What it is: The Desktop is the user’s visible workspace, holding files, folders, and shortcuts shown directly in the shell. Depending on configuration, it may be stored locally at %USERPROFILE%\Desktop or redirected into OneDrive at %USERPROFILE%\OneDrive\Desktop.

Forensic value: People use the Desktop as a scratchpad, and attackers do too. In insider cases, it is often used to stage files before compression, copying, or exfiltration. In intrusion cases, it commonly holds payloads, scripts, and ransom notes placed where the user will see them immediately. Even when the original file is gone, a leftover .lnk shortcut on the Desktop may still show that the user had direct access to it. A second place worth checking is %USERPROFILE%\Links, which may contain Desktop.lnk pointing to the active Desktop location.

The Documents folder

What it is: Documents, usually stored in %USERPROFILE%\Documents, remains the default save location for Office files, PDFs, text files, exports, and other work product.

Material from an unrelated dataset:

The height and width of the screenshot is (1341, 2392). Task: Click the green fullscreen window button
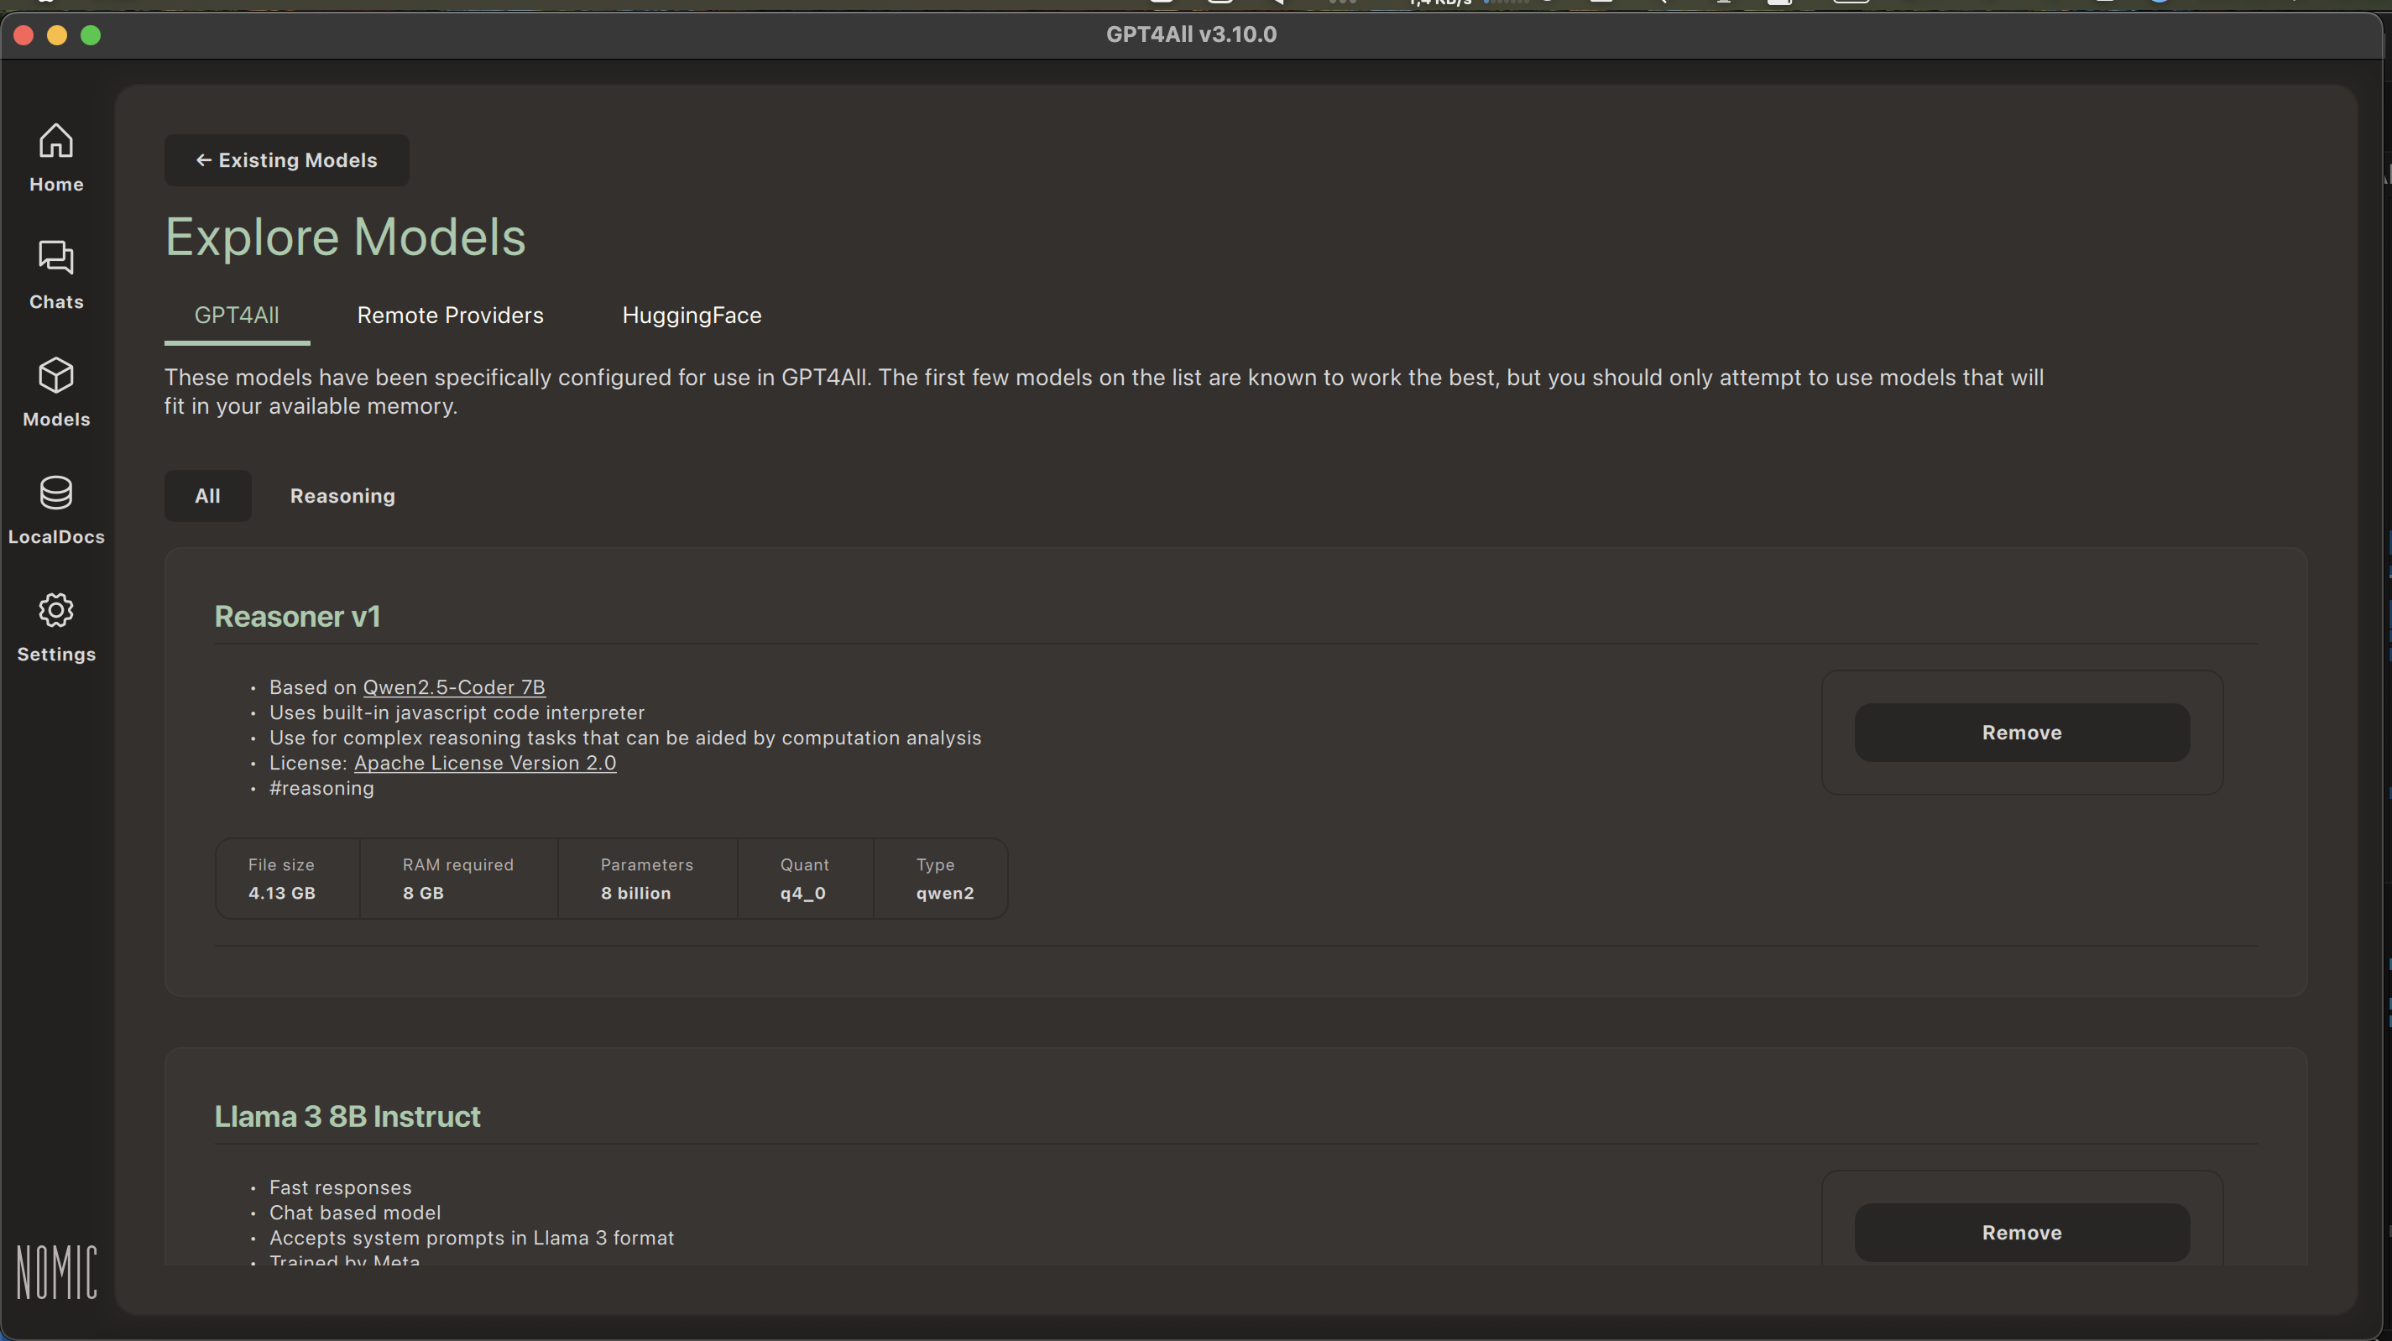point(90,35)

Forensic value: In many cases, this is where the data of interest actually lives. That alone makes it a prime target in theft and ransomware incidents. It can also contain useful secondary traces. One example is the temporary Office lock file, usually prefixed with ~$. If one of these files is left behind, it can show that the corresponding document was open and being edited when the system crashed, was shut down abruptly, or the session ended unexpectedly.

Pictures, Music, and Videos

What it is: These are the default Windows libraries for media storage and browsing, typically located at %USERPROFILE%\Pictures, %USERPROFILE%\Music, and %USERPROFILE%\Videos.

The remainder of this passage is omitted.